Monday 20 August 2012

Secrets of Reverse Engineering: Flaws in Cryptex

The book Reversing: Secrets of Reverse Engineering has an interesting exercise. In the chapter on Deciphering File Formats the author created a command-line file encryption tool. It's called Cryptex and allows you to encrypt one or more files. Although it's a relatively simple tool it was claimed that:
"If you use long and unpredictable passwords such as j8&1`#:#mAkQ)d* and keep those passwords safe, Cryptex would actually provide a fairly high level of security." --  page 200
It's unsure what the author meant with "fairly high level of security". But when ignoring brute force attacks it's either secure or it's not. And in this case Cryptex is not secure. To be fair it wasn't the point of the author to make a truly secure implementation. The point was to have an interesting file format to analyze. But funny enough Cryptex does precisely what the author warned about:
"Perhaps (and this is more common than you would think) the program you are auditing incorrectly uses a strong industry-standard encryption algorithm in a way that compromises the security of the encrypted files." -- page 202
Indeed more common than you would think.

Let's first give a simplified overview on how Cryptex stores the encrypted files. All files are combined and saved in a single .crx file. The content of the file always starts with "CrYpTeX9" which acts as a signature to verify it's a file created by Cryptex. The remaining content of the .crx archive is divided into sectors. Each sector is 4096 bytes long. The first sector following the "CrYpTeX9" signature contains a list of all the encrypted files in the archive and their location in the .crx file. Finally the .crx archive contains all the encrypted files. Each file starts in a new sector and large files are spread out over multiple sectors.

The problem lies in how Cryptex encrypts its archive. It first derives a key from the password using a SHA1 hash and passes it to the Triple DES block cipher. So far so good. But then each sector is encrypted independently with the same key. Cryptex does this by resetting the state of the Triple DES cipher after encrypting a sector. Among other things this means that if certain sectors repeat we will also notice this repetition in the encrypted archive.

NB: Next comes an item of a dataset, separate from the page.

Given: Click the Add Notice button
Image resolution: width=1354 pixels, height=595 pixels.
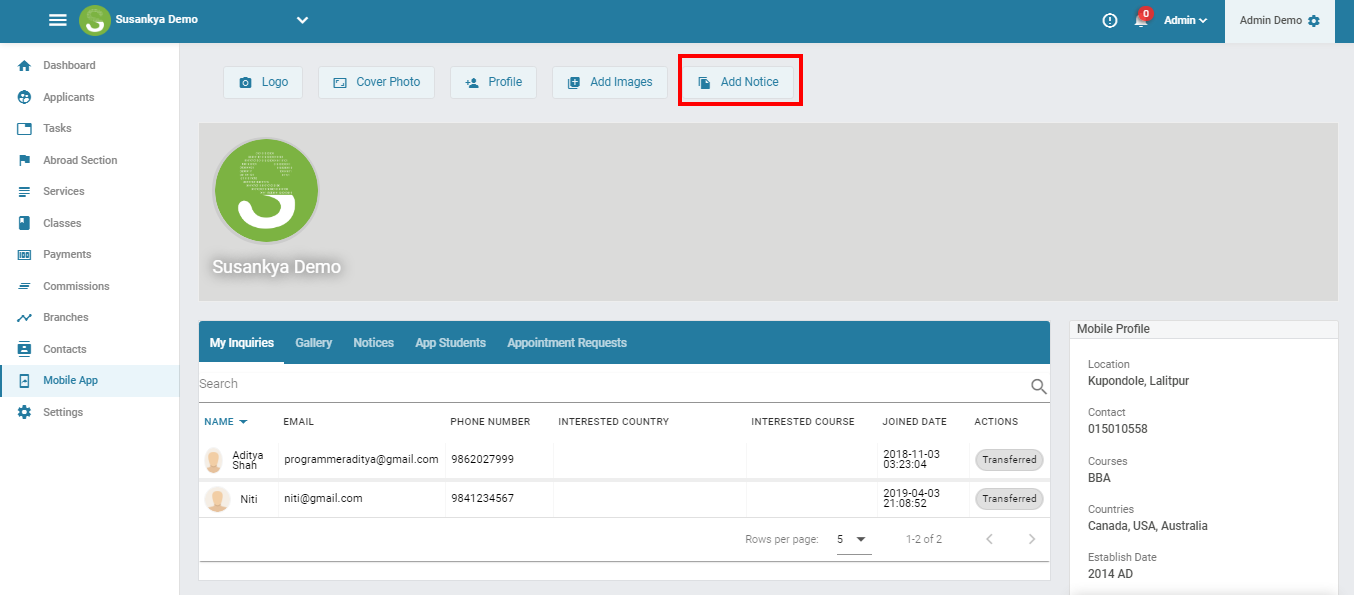Looking at the screenshot, I should pyautogui.click(x=739, y=82).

Also troublesome is when a small modification is made to a file which is then encrypted to a new Cryptex archive. To see this I created a file called short1.txt with as content only asterisks:

**************************************************
**************************************************
**************************************************
**************************************************
**************************************************
**************************************************
**************************************************
**************************************************
**************************************************

And another file called short2.txt with only one modification:

**************************************************
**************************************************
**************************************************
**************************************************
**************************************************
**************************************************
**************************************************
*******0******************************************
**************************************************

Encrypting short1.txt to short1.ctx and short2.txt to short2.txt gives the following:


We can see that both encrypted archives contain identical parts! The identical parts start at the beginning of the sector where files are saved. This allows someone to see where a file has been modified without knowing the password of the archive. Clearly the encrypted archive leaks information.

In the screenshot above we can see that the first 23 * 16 = 368 bytes are identical and the first difference is at 369 bytes from the start of the sector. For our text files each line is saved in 52 bytes (50 characters plus two bytes for the newline and carriage return). This means that the first different character is actually at position 7 * 52 + 7 = 371. Why don't these two positions match? The answer isn't too difficult: it's because 3DES is a block cipher and always encrypts blocks of 8 bytes at once. And the block containing the modified character starts at byte 369.

You might still wonder why the remaining blocks are also different. After all, both files have a sequence of asterisks at the end of the file. The reason is because 3DES is used in Cipher-Block Chaining (CBC) mode [2]. Essentially this means that previous processed blocks influence how the current block is encrypted. So once there is a difference between both files, it will influence all the blocks after it.

To conclude you should never reuse a key. Unfortunately that's exactly what Cryptex is doing: it incorrectly uses a strong industry-standard encryption algorithm in a way that compromises the security of the encrypted files.